Aim of the task =
Switch "Where is" to "Where's" in everything from the line with "has width=1399, height=1803." down to the line with "center [504, 860].", and write those lines out again with nothing else changed.

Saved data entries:
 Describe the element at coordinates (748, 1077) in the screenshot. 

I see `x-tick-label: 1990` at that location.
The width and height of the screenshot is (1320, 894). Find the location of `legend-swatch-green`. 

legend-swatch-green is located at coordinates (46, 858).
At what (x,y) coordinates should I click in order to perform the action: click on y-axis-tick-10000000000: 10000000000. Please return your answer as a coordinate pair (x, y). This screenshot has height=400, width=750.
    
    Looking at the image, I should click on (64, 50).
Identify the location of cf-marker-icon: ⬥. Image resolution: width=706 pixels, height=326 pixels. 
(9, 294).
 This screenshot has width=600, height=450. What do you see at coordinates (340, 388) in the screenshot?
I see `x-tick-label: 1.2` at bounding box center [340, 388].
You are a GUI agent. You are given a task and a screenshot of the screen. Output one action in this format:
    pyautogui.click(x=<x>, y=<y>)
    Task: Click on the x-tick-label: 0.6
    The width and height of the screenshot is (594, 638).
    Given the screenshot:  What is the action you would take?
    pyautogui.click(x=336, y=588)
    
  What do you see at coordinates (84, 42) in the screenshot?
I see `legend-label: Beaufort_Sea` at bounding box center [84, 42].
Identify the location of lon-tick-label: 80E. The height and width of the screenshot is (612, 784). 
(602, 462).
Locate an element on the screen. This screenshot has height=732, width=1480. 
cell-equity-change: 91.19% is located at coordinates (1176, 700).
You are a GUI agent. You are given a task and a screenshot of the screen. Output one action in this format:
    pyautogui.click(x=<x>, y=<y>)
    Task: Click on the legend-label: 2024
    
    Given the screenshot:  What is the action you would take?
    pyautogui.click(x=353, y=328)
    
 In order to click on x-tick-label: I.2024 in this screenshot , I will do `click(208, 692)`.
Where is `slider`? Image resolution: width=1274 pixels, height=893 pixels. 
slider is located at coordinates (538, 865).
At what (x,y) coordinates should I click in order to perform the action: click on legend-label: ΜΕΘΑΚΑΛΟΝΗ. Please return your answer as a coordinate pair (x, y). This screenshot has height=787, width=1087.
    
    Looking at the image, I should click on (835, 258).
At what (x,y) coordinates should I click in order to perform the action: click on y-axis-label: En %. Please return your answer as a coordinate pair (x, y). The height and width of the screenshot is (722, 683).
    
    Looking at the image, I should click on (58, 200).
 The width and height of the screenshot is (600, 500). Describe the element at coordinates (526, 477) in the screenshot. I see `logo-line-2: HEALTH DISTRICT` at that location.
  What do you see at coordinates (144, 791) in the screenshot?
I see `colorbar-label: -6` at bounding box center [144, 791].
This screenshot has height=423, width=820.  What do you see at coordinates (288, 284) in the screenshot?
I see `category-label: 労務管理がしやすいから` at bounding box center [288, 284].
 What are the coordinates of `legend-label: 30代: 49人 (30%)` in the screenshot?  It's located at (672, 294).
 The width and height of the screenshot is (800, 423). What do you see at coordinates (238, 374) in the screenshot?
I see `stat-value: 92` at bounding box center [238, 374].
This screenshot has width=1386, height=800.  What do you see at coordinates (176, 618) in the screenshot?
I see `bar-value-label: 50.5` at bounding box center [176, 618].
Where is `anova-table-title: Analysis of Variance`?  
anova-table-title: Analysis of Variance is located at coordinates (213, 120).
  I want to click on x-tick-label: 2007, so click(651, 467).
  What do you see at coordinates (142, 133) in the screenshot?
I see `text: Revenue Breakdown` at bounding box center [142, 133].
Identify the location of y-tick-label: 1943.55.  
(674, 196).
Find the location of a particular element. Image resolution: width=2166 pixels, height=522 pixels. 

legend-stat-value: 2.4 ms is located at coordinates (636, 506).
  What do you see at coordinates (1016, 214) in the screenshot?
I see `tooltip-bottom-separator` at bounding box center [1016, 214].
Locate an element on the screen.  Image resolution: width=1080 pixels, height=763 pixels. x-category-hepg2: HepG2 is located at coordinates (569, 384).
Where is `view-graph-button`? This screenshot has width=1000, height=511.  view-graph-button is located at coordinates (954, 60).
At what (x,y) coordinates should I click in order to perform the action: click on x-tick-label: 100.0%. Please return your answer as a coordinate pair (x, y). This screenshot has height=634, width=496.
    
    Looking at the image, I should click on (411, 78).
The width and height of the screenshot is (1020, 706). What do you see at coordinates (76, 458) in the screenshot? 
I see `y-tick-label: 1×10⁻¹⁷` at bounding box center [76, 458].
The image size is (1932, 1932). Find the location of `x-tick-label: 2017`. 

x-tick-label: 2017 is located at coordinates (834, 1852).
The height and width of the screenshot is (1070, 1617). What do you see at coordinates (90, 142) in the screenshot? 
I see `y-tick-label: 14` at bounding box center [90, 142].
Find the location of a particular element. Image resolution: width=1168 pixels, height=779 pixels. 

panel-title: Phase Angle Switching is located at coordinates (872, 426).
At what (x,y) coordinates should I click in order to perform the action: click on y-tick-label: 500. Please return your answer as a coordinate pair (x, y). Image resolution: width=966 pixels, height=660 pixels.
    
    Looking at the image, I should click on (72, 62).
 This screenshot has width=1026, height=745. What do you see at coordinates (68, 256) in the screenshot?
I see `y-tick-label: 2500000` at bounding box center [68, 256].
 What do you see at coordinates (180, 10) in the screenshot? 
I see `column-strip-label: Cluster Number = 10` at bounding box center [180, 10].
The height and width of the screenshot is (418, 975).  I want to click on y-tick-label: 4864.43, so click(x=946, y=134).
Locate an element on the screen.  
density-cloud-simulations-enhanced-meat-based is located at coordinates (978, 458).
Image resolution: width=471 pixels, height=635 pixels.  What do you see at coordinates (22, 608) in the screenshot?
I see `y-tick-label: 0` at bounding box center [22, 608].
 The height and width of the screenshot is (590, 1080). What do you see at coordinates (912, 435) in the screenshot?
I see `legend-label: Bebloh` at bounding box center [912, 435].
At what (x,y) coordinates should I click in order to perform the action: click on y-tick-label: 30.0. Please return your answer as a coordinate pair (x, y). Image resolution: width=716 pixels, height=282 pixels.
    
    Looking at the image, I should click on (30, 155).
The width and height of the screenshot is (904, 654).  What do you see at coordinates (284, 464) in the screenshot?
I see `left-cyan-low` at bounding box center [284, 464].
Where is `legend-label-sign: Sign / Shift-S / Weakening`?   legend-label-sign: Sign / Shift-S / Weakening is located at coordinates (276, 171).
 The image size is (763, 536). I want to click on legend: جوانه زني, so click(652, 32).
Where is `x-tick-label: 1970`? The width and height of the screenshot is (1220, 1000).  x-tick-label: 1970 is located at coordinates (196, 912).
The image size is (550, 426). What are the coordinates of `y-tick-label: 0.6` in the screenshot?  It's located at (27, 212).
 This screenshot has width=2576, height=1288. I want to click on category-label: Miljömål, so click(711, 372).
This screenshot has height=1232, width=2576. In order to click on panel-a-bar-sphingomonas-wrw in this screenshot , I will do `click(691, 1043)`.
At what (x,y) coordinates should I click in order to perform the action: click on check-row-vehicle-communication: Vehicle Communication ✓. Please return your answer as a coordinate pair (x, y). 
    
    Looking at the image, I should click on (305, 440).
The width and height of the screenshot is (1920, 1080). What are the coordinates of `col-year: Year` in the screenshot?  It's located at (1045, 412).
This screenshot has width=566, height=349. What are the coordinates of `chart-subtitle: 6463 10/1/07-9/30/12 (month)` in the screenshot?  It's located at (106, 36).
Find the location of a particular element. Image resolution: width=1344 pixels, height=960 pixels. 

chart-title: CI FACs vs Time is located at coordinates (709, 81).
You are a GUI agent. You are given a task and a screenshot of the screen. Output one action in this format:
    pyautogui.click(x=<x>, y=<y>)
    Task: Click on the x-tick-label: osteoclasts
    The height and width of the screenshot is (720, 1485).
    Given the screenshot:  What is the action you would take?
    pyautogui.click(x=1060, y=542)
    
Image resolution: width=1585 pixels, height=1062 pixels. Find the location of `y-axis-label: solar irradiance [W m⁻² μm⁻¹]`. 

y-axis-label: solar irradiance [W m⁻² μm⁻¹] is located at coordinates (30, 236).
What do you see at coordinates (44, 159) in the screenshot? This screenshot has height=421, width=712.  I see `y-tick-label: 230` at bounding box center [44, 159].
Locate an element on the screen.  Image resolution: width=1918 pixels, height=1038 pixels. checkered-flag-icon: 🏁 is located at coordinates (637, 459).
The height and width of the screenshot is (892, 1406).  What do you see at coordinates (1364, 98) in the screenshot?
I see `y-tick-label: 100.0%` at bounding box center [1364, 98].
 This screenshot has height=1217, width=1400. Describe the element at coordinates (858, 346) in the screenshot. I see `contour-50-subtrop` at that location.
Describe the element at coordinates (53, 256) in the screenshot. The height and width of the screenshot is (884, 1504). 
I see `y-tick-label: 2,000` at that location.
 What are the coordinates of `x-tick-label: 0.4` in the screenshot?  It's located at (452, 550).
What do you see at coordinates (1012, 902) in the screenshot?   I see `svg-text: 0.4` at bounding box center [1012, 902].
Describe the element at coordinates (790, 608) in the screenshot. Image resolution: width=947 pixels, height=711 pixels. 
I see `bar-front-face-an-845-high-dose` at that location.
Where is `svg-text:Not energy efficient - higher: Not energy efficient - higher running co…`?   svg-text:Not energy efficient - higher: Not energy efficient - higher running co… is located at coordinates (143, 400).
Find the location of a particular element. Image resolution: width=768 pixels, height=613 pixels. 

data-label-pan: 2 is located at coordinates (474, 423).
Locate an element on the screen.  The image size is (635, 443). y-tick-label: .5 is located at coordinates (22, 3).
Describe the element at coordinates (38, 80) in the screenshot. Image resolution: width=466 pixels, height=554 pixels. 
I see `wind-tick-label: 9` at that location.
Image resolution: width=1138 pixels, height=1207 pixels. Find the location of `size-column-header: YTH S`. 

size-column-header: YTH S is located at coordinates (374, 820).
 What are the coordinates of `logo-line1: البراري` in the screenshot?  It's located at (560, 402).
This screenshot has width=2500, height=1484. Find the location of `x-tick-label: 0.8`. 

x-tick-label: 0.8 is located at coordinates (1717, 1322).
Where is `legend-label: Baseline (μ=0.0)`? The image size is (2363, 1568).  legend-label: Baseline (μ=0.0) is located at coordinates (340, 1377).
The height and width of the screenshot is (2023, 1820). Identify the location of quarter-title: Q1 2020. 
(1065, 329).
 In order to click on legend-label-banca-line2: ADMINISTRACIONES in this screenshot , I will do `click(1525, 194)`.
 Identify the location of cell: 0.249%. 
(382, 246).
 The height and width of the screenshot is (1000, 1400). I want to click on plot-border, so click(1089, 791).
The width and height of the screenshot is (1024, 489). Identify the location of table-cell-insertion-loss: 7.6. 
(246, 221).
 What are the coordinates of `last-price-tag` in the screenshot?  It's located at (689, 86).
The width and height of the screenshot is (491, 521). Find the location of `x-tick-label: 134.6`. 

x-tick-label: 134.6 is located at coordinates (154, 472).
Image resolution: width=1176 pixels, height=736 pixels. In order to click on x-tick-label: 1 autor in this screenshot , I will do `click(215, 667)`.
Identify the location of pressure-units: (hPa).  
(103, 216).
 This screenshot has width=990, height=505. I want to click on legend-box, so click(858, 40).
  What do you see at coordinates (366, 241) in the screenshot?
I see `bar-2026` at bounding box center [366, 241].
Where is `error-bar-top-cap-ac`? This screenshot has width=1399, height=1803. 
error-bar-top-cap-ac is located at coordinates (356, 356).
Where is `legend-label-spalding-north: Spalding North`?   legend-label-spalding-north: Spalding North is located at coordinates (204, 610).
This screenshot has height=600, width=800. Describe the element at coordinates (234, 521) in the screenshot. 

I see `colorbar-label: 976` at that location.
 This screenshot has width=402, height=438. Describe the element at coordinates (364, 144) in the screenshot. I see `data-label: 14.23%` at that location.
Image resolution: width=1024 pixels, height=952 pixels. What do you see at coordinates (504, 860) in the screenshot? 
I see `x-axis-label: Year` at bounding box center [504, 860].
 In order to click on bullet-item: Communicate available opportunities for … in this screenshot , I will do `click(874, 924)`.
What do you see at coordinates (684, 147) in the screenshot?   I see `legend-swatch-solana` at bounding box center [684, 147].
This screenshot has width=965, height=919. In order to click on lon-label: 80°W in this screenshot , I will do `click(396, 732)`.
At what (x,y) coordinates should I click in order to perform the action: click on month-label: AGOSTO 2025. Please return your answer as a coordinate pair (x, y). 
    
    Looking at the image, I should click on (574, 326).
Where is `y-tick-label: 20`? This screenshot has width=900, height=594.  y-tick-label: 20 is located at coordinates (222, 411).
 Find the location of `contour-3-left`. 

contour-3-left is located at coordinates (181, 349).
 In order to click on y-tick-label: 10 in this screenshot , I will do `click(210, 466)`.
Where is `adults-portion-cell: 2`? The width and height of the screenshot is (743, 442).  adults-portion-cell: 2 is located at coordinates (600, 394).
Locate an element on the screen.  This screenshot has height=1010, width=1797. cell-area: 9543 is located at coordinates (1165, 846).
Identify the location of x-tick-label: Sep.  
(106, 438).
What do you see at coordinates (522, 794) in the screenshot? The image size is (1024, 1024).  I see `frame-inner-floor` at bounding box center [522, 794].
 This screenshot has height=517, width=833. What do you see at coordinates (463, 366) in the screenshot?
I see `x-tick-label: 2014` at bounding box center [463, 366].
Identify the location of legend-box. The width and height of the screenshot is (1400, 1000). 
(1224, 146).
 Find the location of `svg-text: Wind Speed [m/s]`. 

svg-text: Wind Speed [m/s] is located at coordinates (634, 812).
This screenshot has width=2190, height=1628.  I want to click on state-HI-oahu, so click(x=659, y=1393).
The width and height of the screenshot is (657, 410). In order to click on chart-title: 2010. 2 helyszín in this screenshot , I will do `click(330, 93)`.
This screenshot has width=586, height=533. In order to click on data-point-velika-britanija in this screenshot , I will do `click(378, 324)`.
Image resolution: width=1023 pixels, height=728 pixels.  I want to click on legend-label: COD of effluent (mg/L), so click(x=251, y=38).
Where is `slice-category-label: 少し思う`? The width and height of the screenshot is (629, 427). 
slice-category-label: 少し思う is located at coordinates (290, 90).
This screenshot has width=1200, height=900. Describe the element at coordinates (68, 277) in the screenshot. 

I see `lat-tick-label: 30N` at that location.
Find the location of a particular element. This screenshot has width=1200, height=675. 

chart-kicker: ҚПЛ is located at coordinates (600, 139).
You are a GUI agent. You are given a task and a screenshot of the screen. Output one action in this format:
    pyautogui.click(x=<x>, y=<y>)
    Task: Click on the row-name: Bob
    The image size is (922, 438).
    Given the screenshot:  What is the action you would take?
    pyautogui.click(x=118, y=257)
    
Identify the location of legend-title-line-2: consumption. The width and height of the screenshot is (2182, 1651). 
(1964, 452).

Response area =
Where's `error-bar-top-cap-ac`? This screenshot has width=1399, height=1803. 
error-bar-top-cap-ac is located at coordinates (356, 356).
Where's `legend-label-spalding-north: Spalding North`?   legend-label-spalding-north: Spalding North is located at coordinates (204, 610).
This screenshot has height=600, width=800. Describe the element at coordinates (234, 521) in the screenshot. 

I see `colorbar-label: 976` at that location.
 This screenshot has width=402, height=438. Describe the element at coordinates (364, 144) in the screenshot. I see `data-label: 14.23%` at that location.
Image resolution: width=1024 pixels, height=952 pixels. What do you see at coordinates (504, 860) in the screenshot? 
I see `x-axis-label: Year` at bounding box center [504, 860].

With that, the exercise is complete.